The Belarusian KGB is very distinct from the Russian security services and as Lukashenko seeks to regain his autonomy, the relationship will become more tense again

It was Vakulchik, for example, who engineered the arrest of Russian Wagner Group mercenaries at the Belorusochkaya sanatorium in July 2020, as they awaited transfer to their next posting. Alpha commandos detained 32 of them, on the charge that they were in Belarus to destabilise the country. This was, after all, when Lukashenko was still trying to play the anti-Russian card before the presidential elections of 9 August. The mercenaries were later released, but Moscow would not forgive, and Vakulchik’s scalp was likely a condition of their conditional support of Lukashenko since.

Now the head of the BKGB is Ivan Tertel, a former paratrooper and border guard and a man who, incidentally, has also been under EU sanctions since 2012. Although more agreeable to Moscow than Vakulchik – which, by autumn 2020, wasn’t saying much – he was also a key figure in the engineering of a criminal case against presidential candidate Viktor Babariko, the former head of Belgazprombank. Babariko was and is very much Moscow’s man, and although Tertel, along with National Bank chief Pavel Kallaur, then visited the Russian ambassador to try and explain the case and win Moscow’s support, this seems to have been in vain.

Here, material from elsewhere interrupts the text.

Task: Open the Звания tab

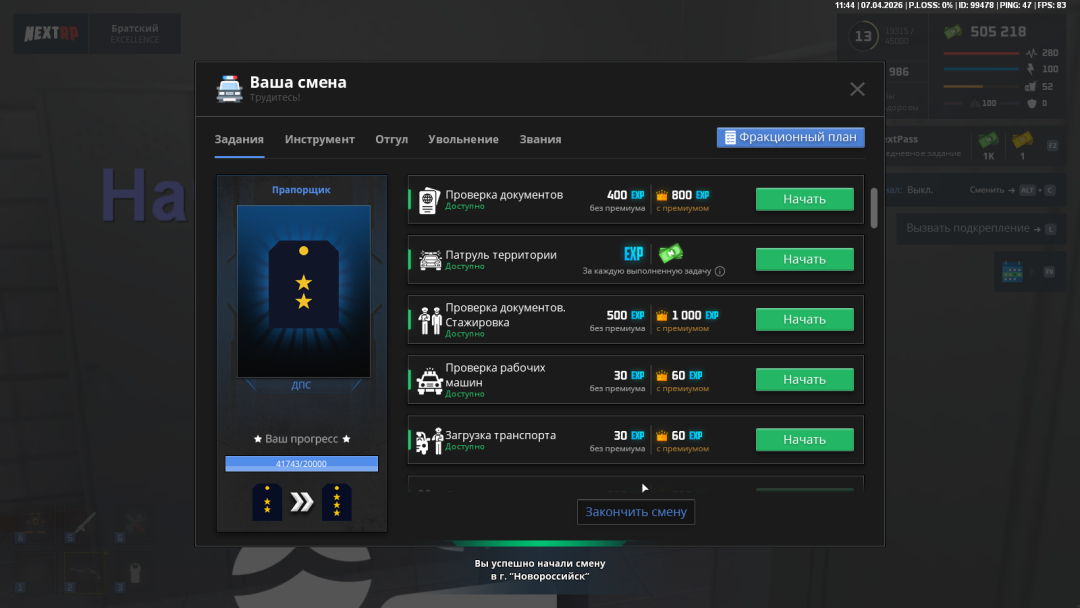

In other words, although the realities of the situation are rather different now, the BKGB is still very definitely distinct from the Russian security services. As Lukashenko apparently seeks to regain his autonomy, the relationship is likely only to become more tense again.

The implication is that if it is going to continue to operate abroad, the BKGB will be relying on its own resources rather than being able to tap Russia’s rather more extensive and experienced ones.

By all accounts, the Alpha Group’s Seventh Department now has a new name, and maybe even a new subordination. There have been hints that it has been transferred to the UVR, in a role modelling the Russian Foreign Intelligence Service (SVR) Zaslon special operations force, one with a dual diplomatic security and covert missions role.

If so, this is presumably because Minsk envisages further such activities. The focus on defectors from the security apparatus in Zaitsev’s plotting echoes a present concern about dissent within the ranks and the potential impact of members joining the opposition, given the extent to which Lukashenko is now dependent upon the OMON and other police units. With accounts of more and more police officers in particular breaking ranks – and active attempts to encourage this by the opposition - the risk is that what Zaitsev threatened, Tertel may feel he has to deliver.